Oui, mon enfant j’ai eu de la peine à en venir à bout ; mais pour aplanir les difficultés, je te donne, le jour du mariage, tout ce que je possède.

NISIDA.

Et vous, mon père ?

ARLEQUIN.

Oh ! Quoi, la plus sûre manière pour que je ne manque de rien, c’est que tu aies tout. D’ailleurs tu me rendras service car, si tu veux que je te parle franchement, mon argent m’ennuie, c’est toujours la même chose, il faut passer sa vie à compter. Si l’on n’avait pas quelquefois le plaisir de donner, cela serait insupportable.

NÉRINE.

Mais êtes-vous sûr, monsieur, que mademoiselle votre fille ?...

ARLEQUIN.

Quant à toi, Nérine, je ne t’ai pas oubliée j’ai remarqué, depuis longtemps l’amitié qui règne entre Cléante et toi ; j’ai profité de l’occasion pour faire votre bonheur à tous deux. Je t’assure une dot fort honnête, et tu épouseras Cléante le jour même du mariage de ma fille.

NÉRINE.

J’épouserai Monsieur Cléante, moi !

ARLEQUIN.

Oui, tu ne t’y attendais pas n’est-il pas vrai ? J’ai voulu vous surprendre, parce que les choses qu’on désire font cent fois plus de plaisir quand elles viennent sans qu’on y pense. Hé bien !... Vous voilà tous interdits... Vous ne me remercier seulement pas... Qu’as-tu donc, Cléante ? Je ne t’ai jamais vu comme te voilà ?

NÉRINE.

Il faut lui pardonner monsieur, c’est l’amour... La joie. Ce pauvre garçon ne s’attendait pas à m’épouser si promptement.

ARLEQUIN.

Ma chère Nisida, tu n’as pas l’air d’être contente de ce que je viens de t’apprendre. Écoute donc, je désire vivement de te voir la femme du marquis d’Yrville, et je ten dirai les raisons ; mais, si cela ne te convient pas, tu me diras les tiennes, qui seront les meilleures.

NISIDA.

Mon père, je suis pénétrée de reconnaissance et d’amour pour vous. Mais je voudrais vous parler sans témoin.

ARLEQUIN.

Tu m’inquiètes, ma fille.

Cléante et Nérine.

Elle dit qu’elle veut me parier sans témoin je crois qu’il faut que vous vous en alliez.

CLÉANTE, en sortant.

Nérine, que devenir ?

NÉRINE.

Rien n’est encore perdu.

SCÈNE IX. Arlequin, Nisida. §

ARLEQUIN.

J’avais cru te plaire en arrangeant ce mariage ; me serais-je trompé ? N’aimes-tu pas le marquis ?

NISIDA.

Je ne l’ai jamais aimé. Il s’est occupé de moi, et j’ai rendu justice ses qualités estimables mais qu’il y a loin de l’estime à l’amour.

ARLEQUIN.

Ma foi, je me suis donc trompé. Tu m’en as toujours dit du bien ; je le vois te chercher dans toutes les maisons où nous allons : quand il cause avec toi, tu as un air contraint et embarrassé ; j’avais pris, tout cela pour de l’amour. Il n’en est rien ; je retirerai ma parole, parce que la première condition était que le mariage te conviendrait. Pardonne-moi ; je t’en prie, le petit chagrin que je t’ai causé ; j’en suis plus fâche que toi-même.

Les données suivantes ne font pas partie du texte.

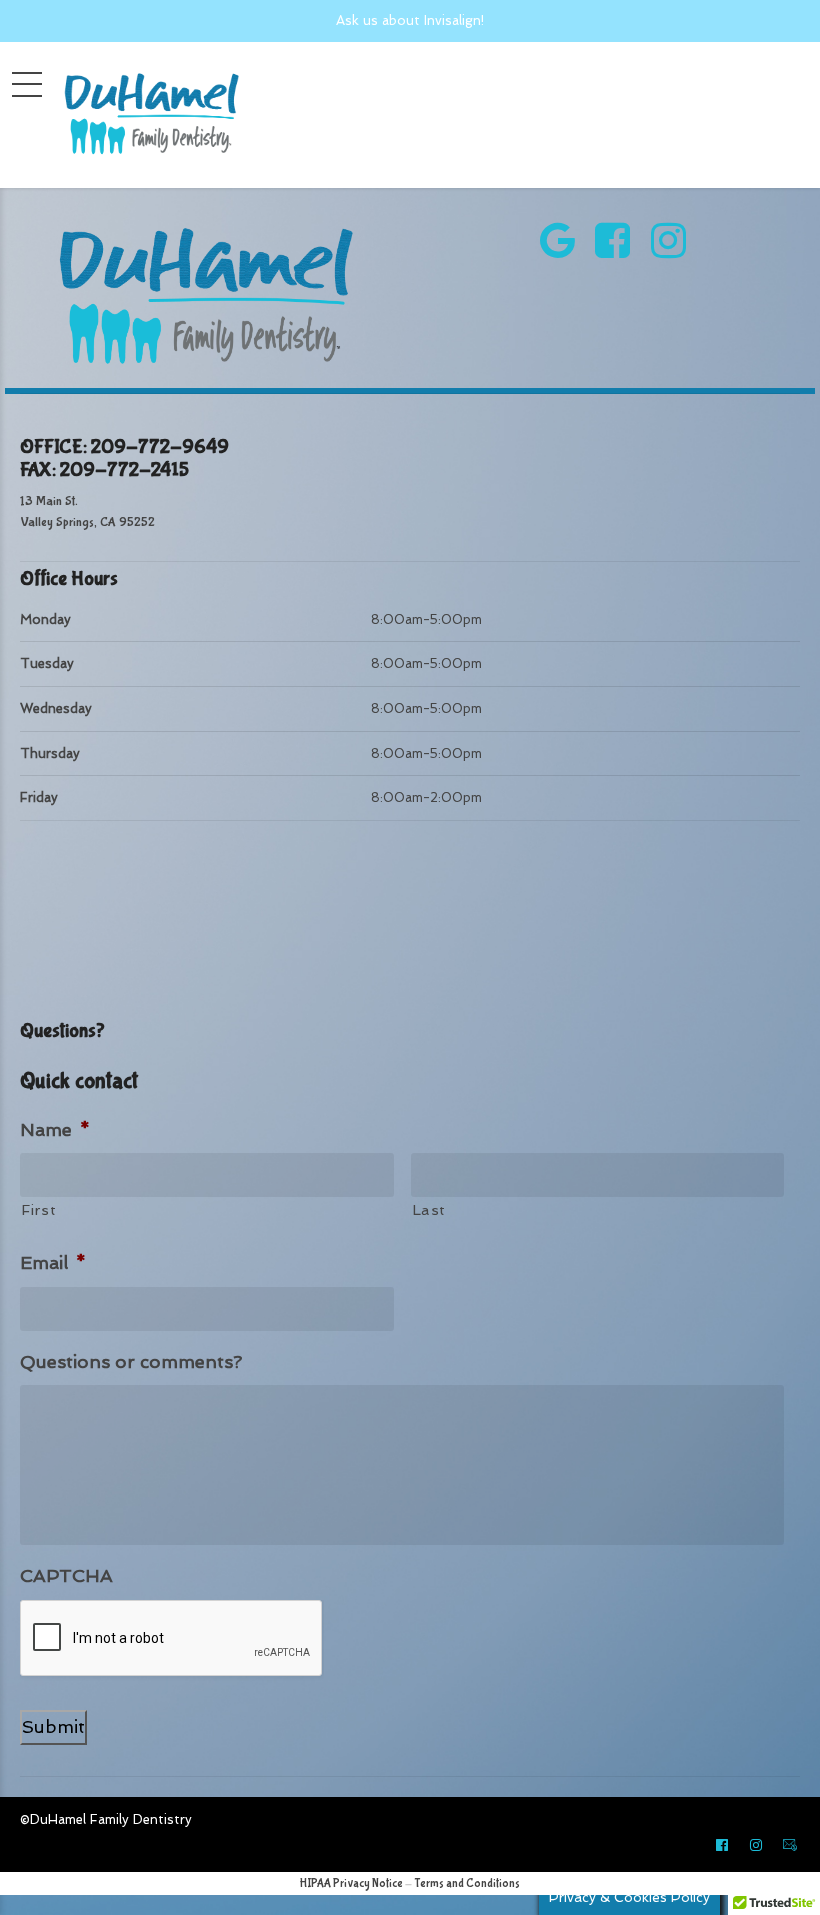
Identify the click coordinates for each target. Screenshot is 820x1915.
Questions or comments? (131, 1361)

Il lui tend la main, que Nisida baise avec tendresse.

NISIDA.

Ah, mon père!

ARLEQUIN.

Je te promets que je ne ferai plus pareille étourderie. Dorénavant je te rendrai compte tous les matins de ceux qui t’auront demandée en mariage la veille, et je ne ferai les réponses que sous ta dictée.

NISIDA.

Mais pourquoi vous occuper de m’établir ? Je suis si heureuse avec vous ! Je n’ai pas un désir, je ne forme pas un souhait que vous ne l’accomplissiez. Laissez-moi dans cette douce position : je ne connais pas le bonheur d’une femme et celui de ta plus heureuse des filles me suffit. Oui, quand bien même, ce qui est impossible, vous me donneriez un époux qui vaudrait mon père, je serais fâchée de partager mon coeur je ne veux aimer que vous, je ne veux rien devoir qu’à vous.

ARLEQUIN.

Ma chère enfant, tu n’as pas besoin de m’attendrir pour faire de moi tout ce que tu voudras. D’abord, mariée ou non mariée, tu ne me quitteras jamais ; j’en mourrais tout de suite, et je veux vivre encore quelques années, si cela se peut. Quant à ta répugnance pour prendre un époux, tu conviendrais peut-être qu’il est nécessaire de la surmonter, si tu savais l’histoire de ma fortune. Écoute-la d’abord ensuite nous raisonnerons ensemble comme deux bons amis qui n’ont qu’un même intérêt. Je conseillerai, et tu décideras.

NISIDA.

Ah! mon père... Je vous écoute.

Ils s’asseyent.

ARLEQUIN.

Ma chère amie, j’ai toujours été un honnête-homme ; mais je n’ai pas toujours été de ceux que l’on appelle les honnêtes gens ; car les gens riches sont convenus de s’appeler ainsi exclusivement. J’étais pauvre, moi, et j’habitais avec ta mève la petite ville de Bergame. Tu n’étais pas encore née, lorsqu’un Seigneur français, nommé le comte de Valcourt, vint s’établir dans notre ville, et acheta la maison où nous avions un appartement il nous le conserva. Il me fit amitié ; je le lui rendis du meilleur de mon coeur au bout de six mois, il ne pouvait plus se passer de moi. Ce comte de Valcourt était un fort bon homme ; mais il avait épousé secrètement en France une fort mauvaise femme qui se conduisait très mal. Un beau matin, le comte s’en alla, en laissant à cette femme la moitié de sa fortune pour elle et pour un fils de six mois qu’elle avait, et dont le comte n’a jamais voulu entendre parler. J’ai demeuré douze ans avec ce monsieur de Valcourt dans la plus tendre intimité ; il y en a onze qu’il est mort, et qu’il m’a fait héritier de tout le bien qu’il avait apporté en Italie.

NISIDA.

Je n’en suis pas étonnée.

ARLEQUIN.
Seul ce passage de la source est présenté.